Master of Forest Resources (MFR)


Forestry and Environmental Conservation

Committee Chair/Advisor

Jessica Hartshorn

Committee Member

David R Coyle

Committee Member

Nilesh Timilsina

Committee Member

Deborah Kunkel


Callery pear is an invasive tree in 15 states of United States and is currently present in 37 states. Its management has challenged landowners and land managers. Despite being listed as a noxious weed in four states, its study is limited. The accurate estimation of Callery pear biomass will give a clearer picture of the level of invasion and help land managers develop different strategies to control its population. Similarly, identifying possible pollinators of Callery pear is essential to have some insights on pollinators associated with this tree. Hence, the objectives of this study are 1) to calculate total above-ground biomass and prepare allometric equation, and 2) identify the pollinator taxa and calculate diversity metrics and community composition of pollinators using Callery pear.

Forty trees from six different sites were destructively harvested. We measured diameter at breast height (DBH), total tree height, fresh weight, oven-dry weight, C:N ratio and moisture content of different tree components (i.e., leaves, fruits, stem, and branches) and examine their relationship with each other. Biomass of each tissue component was significantly related to DBH. Total wet biomass ranged from 326.75 g (1.27 cm DBH) to 160 kg (17.52 cm DBH), and total dry biomass ranged from 193.25 g to 97 kg for the same DBH. The average moisture content ranged from 39% to 42 % and the average wood density was found to be 0.88 gm/cm3. The model/equation determined for the biomass is Log linear model with 91% variation explained by the model.

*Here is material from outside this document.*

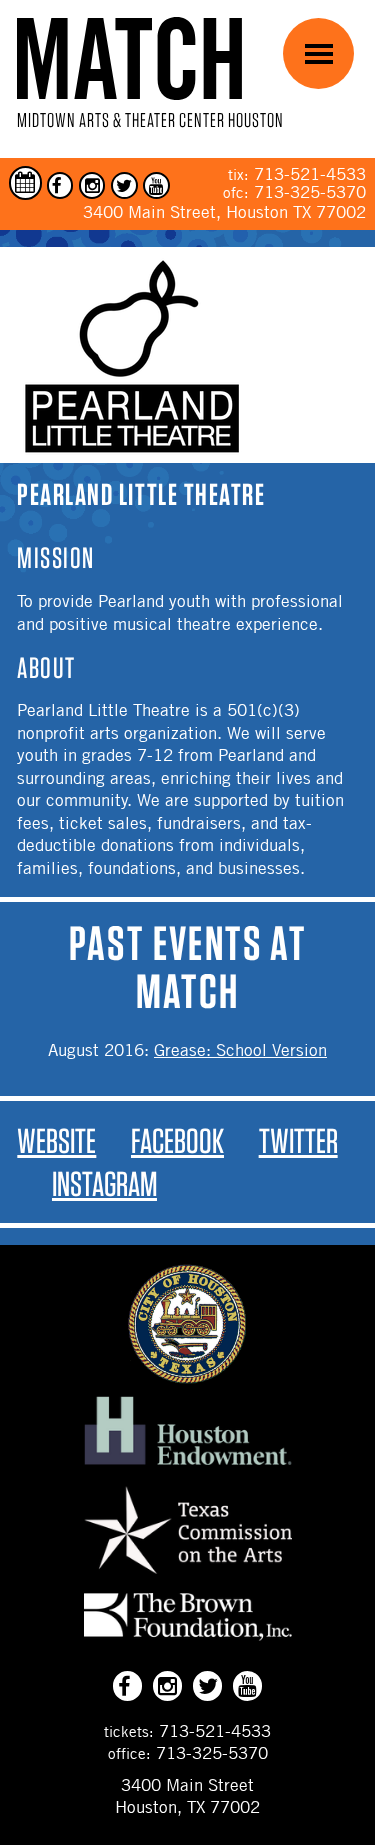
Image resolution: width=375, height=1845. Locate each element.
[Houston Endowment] (188, 1466)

Five sites in South Carolina were surveyed using yellow, blue, white colored plastic cups and sweep net methods. A total of 756 insects were collected, belonging to 15 families in three orders; Diptera (611), Hymenoptera (135), and Coleoptera (10). The most common families of insects visiting Callery pear were Syrphidae, Sarcophagidae, Anthomyiidae, and Andrenidae with common species being Toxomerus, Andrena, Apis mellifera, Osmia, and Lasioglossum. Because of being present in highest number in all sites, we propose that Toxomerus spp. from Syrphidae family are the major visitors of Callery pear’s flower whereas sweep net and yellow bowl trap are most suitable methods of collecting them.